The latest batch of results from Sunday’s vote confirmed Suu Kyi’s National League for Democracy (NLD) had secured the 322 seats in the bicameral legislature needed to form a government.
The NLD has taken 368 seats of the 434 seats that have been declared, with results from 42 more yet to be announced.
NLD spokesman Monywa Aung Shin said the “landslide” win showed that the people still had faith in Suu Kyi’s leadership.
“However, we have to work on forming a national unity government,” said Monywa Aung Shin, noting how the NLD had invited 39 ethnic minority parties to work with it.
Myanmar has seen insurgencies by various autonomy-seeking guerrilla forces since shortly after its independence from Britain in 1948, and Suu Kyi’s government has been trying to conclude peace efforts though progress has been patchy and violence has flared in some areas.

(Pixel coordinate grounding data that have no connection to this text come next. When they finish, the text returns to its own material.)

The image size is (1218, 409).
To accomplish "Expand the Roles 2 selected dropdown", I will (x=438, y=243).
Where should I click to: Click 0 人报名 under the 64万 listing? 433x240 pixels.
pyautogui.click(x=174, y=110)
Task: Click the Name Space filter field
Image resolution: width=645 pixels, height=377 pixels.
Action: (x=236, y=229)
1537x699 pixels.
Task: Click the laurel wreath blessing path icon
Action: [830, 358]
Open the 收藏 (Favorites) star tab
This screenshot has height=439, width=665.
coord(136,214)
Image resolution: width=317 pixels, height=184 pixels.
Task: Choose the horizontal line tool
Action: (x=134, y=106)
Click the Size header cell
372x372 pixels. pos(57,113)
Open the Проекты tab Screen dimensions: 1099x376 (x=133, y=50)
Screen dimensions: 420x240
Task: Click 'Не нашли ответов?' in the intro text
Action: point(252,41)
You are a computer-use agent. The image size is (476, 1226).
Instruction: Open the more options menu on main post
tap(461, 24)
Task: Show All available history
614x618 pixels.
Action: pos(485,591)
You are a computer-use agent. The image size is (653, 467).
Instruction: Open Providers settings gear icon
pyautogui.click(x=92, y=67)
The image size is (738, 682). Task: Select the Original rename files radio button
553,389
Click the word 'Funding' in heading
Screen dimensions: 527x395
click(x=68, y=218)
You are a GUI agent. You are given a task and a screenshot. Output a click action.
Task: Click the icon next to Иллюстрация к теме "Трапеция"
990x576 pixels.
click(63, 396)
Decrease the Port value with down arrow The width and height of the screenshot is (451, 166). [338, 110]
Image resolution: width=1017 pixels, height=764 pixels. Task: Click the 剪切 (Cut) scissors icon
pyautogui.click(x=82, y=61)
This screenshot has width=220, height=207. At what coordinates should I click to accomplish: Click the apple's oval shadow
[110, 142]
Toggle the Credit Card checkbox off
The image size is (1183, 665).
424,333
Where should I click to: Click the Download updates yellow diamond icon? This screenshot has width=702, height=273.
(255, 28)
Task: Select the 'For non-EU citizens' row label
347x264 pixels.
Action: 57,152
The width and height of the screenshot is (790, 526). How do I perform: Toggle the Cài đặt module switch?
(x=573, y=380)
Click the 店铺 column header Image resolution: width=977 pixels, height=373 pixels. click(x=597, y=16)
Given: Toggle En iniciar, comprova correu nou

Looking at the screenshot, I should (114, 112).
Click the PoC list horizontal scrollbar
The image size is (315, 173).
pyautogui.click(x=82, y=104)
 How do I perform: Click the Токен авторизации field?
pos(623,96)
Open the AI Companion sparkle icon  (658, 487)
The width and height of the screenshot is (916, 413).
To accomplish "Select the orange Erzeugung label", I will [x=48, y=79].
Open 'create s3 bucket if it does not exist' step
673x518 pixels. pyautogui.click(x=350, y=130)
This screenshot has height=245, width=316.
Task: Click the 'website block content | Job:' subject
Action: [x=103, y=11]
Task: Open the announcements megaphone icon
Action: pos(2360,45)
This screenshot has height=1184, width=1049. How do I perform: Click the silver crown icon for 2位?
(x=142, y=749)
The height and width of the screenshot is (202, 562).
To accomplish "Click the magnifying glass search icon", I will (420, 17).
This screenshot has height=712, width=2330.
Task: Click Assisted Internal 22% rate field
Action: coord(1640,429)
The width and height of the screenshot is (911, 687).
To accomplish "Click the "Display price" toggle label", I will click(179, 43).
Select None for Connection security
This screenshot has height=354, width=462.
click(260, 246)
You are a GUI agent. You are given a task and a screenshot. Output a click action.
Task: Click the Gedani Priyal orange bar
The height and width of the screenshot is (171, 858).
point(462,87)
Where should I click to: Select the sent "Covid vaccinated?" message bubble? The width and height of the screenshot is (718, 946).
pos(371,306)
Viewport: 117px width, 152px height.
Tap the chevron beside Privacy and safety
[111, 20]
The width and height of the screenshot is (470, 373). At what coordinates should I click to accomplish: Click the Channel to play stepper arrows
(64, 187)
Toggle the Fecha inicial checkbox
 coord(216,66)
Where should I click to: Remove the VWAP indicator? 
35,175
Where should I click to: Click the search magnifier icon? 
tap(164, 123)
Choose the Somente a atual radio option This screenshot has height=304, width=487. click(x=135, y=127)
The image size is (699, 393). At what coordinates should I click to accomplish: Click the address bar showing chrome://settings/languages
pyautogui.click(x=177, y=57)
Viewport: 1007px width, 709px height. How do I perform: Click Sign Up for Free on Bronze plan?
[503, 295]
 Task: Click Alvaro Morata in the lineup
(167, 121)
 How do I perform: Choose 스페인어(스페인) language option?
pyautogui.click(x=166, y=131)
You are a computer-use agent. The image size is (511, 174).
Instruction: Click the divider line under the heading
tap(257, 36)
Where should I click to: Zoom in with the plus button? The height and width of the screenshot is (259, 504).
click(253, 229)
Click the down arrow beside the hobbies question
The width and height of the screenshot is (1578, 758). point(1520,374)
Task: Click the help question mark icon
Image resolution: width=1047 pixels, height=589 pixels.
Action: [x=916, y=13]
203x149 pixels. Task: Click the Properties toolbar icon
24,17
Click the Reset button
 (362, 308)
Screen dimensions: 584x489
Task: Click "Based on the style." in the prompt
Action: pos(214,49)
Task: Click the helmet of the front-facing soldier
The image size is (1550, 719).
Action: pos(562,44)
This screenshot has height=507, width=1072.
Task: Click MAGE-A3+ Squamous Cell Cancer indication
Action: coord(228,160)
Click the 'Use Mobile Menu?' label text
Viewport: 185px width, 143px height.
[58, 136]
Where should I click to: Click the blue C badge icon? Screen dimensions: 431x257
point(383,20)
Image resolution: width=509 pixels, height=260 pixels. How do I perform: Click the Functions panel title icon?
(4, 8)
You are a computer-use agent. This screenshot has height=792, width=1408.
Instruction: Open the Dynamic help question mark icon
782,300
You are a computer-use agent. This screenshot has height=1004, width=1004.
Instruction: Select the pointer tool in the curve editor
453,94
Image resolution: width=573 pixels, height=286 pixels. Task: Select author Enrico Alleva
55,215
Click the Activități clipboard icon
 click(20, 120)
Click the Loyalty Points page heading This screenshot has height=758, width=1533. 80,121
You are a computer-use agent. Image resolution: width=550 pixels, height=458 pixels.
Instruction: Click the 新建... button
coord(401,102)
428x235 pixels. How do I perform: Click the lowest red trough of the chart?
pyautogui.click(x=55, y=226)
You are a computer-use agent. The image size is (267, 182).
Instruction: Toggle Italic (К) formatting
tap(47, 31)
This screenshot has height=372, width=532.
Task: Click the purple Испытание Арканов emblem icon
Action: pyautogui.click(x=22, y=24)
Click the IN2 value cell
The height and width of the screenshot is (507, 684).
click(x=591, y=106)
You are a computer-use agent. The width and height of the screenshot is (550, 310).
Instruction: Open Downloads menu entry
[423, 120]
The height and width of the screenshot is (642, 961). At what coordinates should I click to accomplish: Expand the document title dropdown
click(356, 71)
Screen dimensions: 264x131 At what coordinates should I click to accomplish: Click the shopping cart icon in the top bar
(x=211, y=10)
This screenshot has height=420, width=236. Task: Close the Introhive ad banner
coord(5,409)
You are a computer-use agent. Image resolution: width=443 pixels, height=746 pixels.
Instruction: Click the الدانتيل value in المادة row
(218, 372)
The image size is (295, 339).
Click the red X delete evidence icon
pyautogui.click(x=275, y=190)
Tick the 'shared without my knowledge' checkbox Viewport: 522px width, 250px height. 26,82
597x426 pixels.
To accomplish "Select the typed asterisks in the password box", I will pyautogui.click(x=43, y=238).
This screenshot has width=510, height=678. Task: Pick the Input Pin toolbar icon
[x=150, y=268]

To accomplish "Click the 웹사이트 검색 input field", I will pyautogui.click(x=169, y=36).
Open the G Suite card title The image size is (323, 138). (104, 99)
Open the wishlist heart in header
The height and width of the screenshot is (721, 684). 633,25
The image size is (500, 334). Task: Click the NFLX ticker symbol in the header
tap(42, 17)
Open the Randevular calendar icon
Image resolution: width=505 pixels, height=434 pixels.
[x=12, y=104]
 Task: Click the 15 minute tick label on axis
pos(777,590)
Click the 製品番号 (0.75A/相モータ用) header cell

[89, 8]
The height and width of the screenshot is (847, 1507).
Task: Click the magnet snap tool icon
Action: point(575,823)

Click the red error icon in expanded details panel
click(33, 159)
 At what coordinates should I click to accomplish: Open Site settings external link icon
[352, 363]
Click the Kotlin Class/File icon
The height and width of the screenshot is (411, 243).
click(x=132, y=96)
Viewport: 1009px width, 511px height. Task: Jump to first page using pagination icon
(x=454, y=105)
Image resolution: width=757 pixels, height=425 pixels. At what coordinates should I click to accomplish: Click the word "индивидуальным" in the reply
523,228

Ethnic minority political parties have been competing for seats in the national parliament as well as in their state assemblies.
The NLD’s comfortable win will be a welcome boost for Suu Kyi, a Nobel Peace laureate who has had a turbulent first term and struggled to meet high public expectations.
She is tasked with developing a country that suffered nearly 50 years of isolation and decay under strict military rule, years of which she was held under house arrest.
Even now, her government is required to govern with military involvement, in particular in the areas of security and defence, under a constitution drafted during the generals’ rule.
The NLD won by a similar margin in the last election in 2015, the first free vote since the end of military rule.
This time, the ballot was seen as a referendum on Suu Kyi’s government, which is hugely popular at home. But its reputation abroad has collapsed due to accusations of genocide against the country’s Rohingya Muslim minority, which it denies.
The main opposition party, the military-backed Union Solidarity and Development Party (USDP), had won 24 seats, according to the partial official results.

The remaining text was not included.